Quantify to annotation model (Partek E/M) uses a statistical algorithm to determine how to assign multi-mapping reads to genomic features and avoids discarding these reads. When running this module, make sure that the "Strict paired-end compatibility" and "Require junction reads to match introns" options are checked.
- "Strict paired-end compatibility": In the case of paired end sequencing, this option tells Partek Flow to count only when both reads in the pair align to a transcript.
- "Require junction reads to match introns": This options deals with scenarios 3 and 4 in the image below where a part of the read maps to the intron. When checked, this option counts only when the intronic portion of the read matches the intron on the reference.
Source: https://documentation.partek.com/display/FLOWDOC/Understanding+Reads+in+RNA-Seq+Analysis
Users can also control the amount of overlap that a read has to a genomic feature (ie. gene, transcript) for it to count. Finally, the "Filter features" option allow users to remove genes or transcripts where the read counts across all samples are less than a specified threshold. This helps with filtering out low expression genes.
Under advanced options, select "auto-detect" if users do not know the strand specificity of the RNA sequencing experiment protocol.
Warning
Specifying the corrected strandedness used in a RNA sequencing experiment helps to avoid miscounting or counting the wrong gene or transcript. See https://chipster.csc.fi/manual/library-type-summary.html to learn more.

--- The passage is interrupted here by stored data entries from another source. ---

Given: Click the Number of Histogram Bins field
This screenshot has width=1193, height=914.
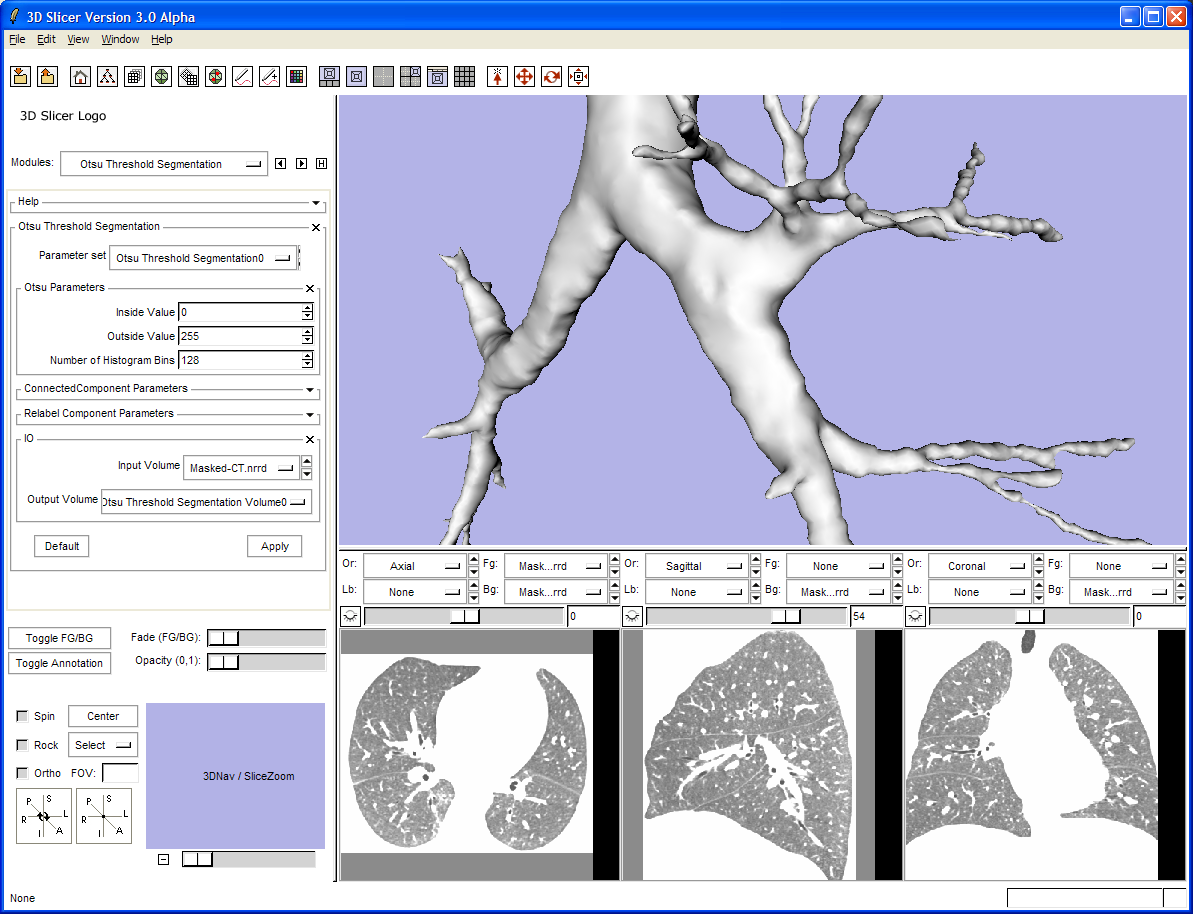Looking at the screenshot, I should (240, 360).
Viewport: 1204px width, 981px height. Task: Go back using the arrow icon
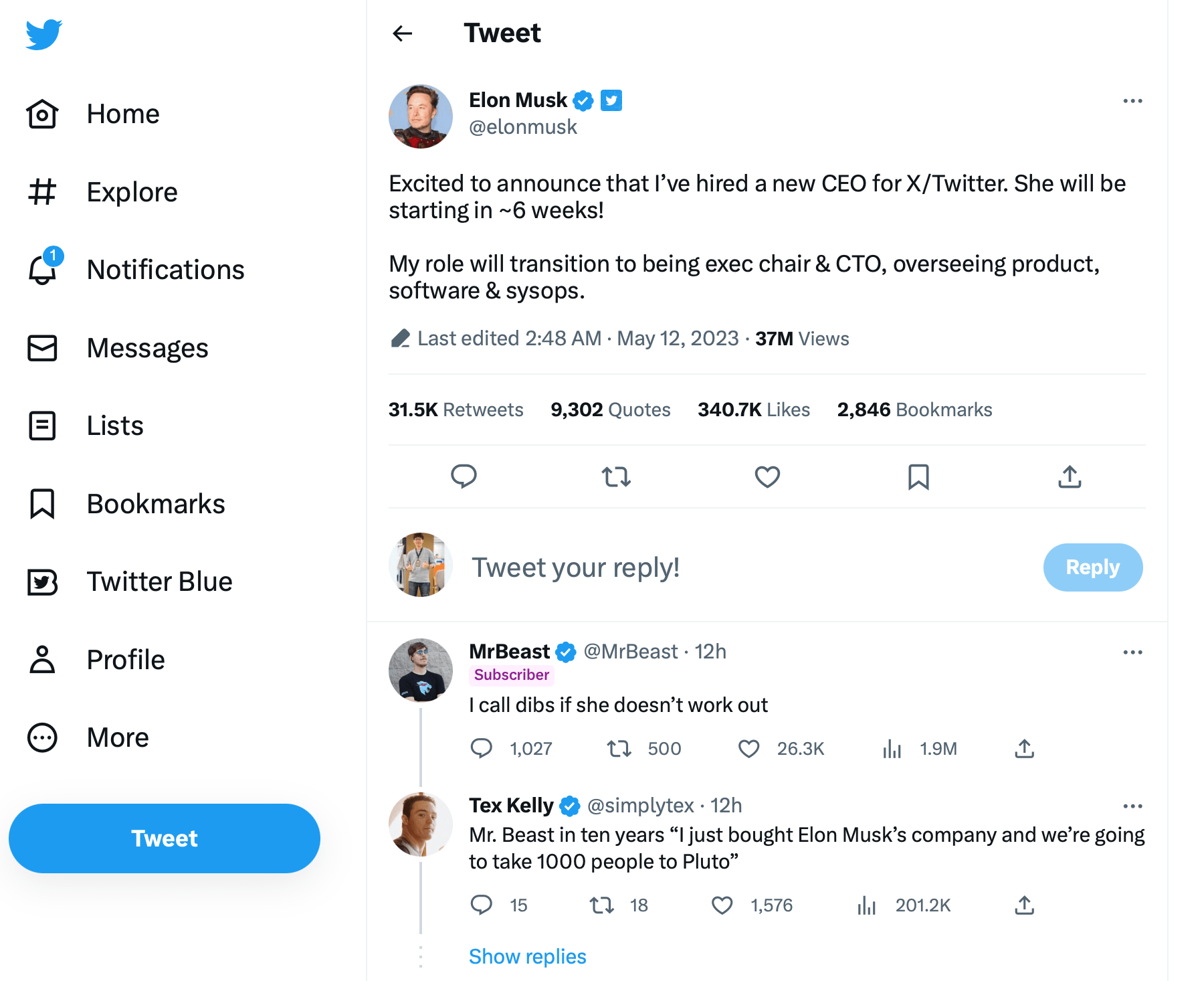403,33
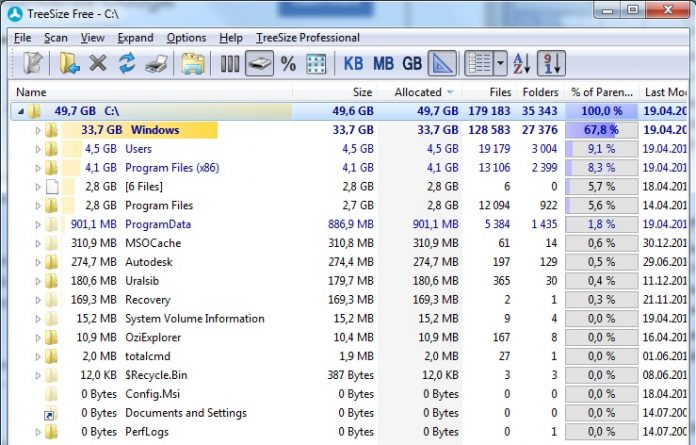Image resolution: width=696 pixels, height=445 pixels.
Task: Click the file count bars icon
Action: point(229,64)
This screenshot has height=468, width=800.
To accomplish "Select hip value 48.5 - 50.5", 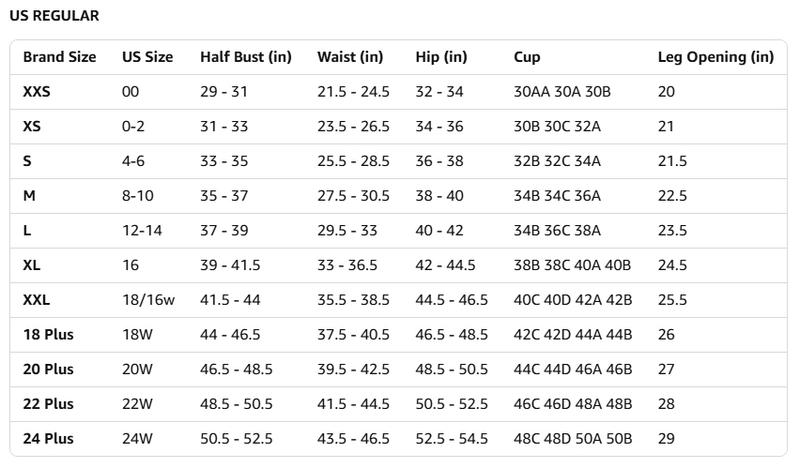I will (x=451, y=369).

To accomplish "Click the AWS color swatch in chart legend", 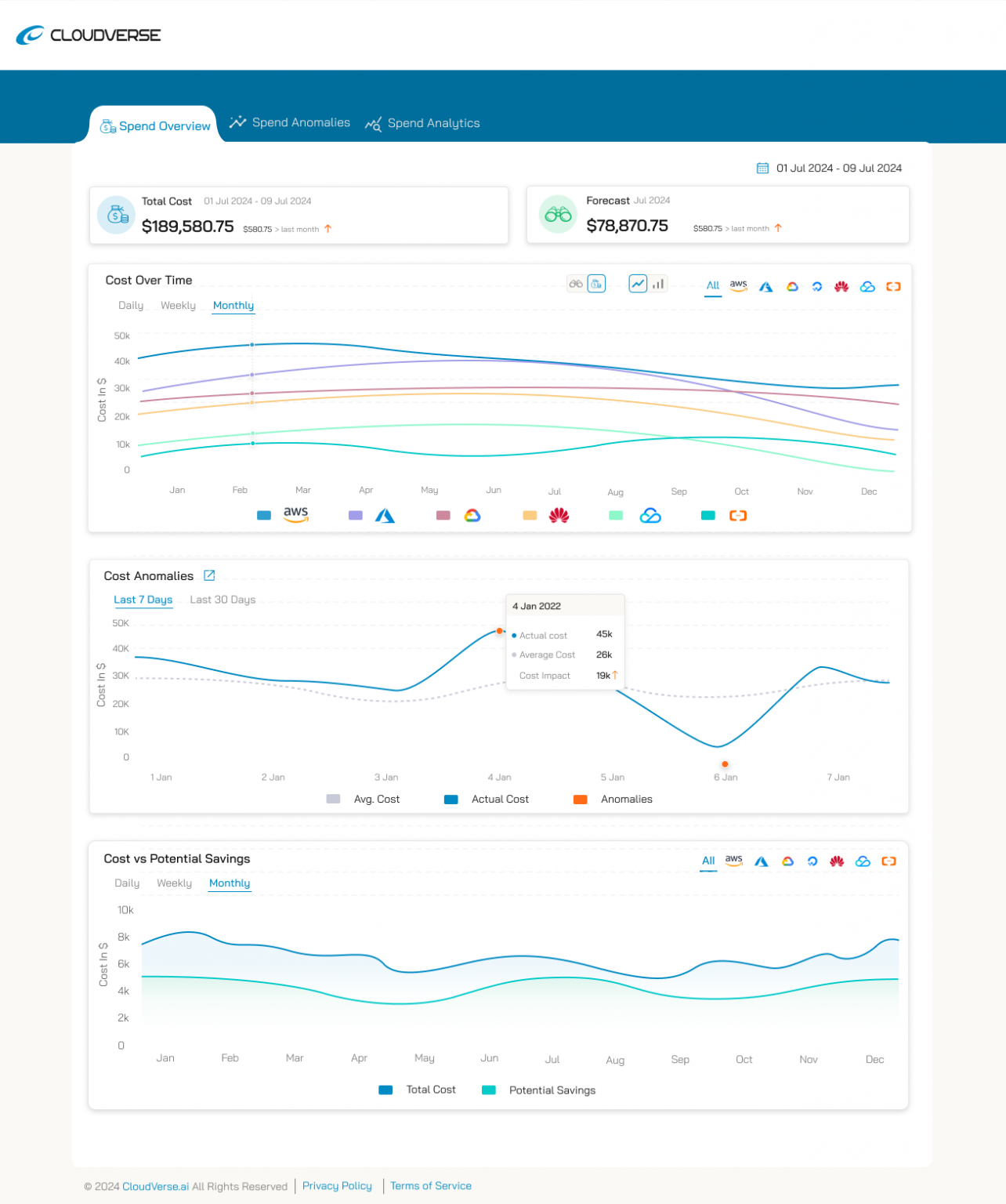I will [263, 515].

The quantification step generates gene-level and transcript-level expression estimates, thus two data nodes appear upon completion of this task. These exercise will use the transcript-level data for differential expression analysis and gene-level data for GSEA. Clicking on the gene-level expression data node will pull up a summary about the quantification. The first tables shows the percentages of reads that overlapped exons, introns, and intergenenic regions, etc (click on the icon under the "View" column to view the break down of overlap types for each sample).
The information in this summary table is also presented as stacked bar chart as shown below.
The next table shows the expression distribution information such as min, max, mean, median, 25th percentile (Q1), and 75th percentile (Q3).
A histogram showing the distribution of expression estimates is available as well. Across all samples, most genes have expression counts of between 0-100 although there are some high expressing genes that have counts of between 1000-10000.
The distribution of expression estimates for samples in this dataset are shown as box and density plots.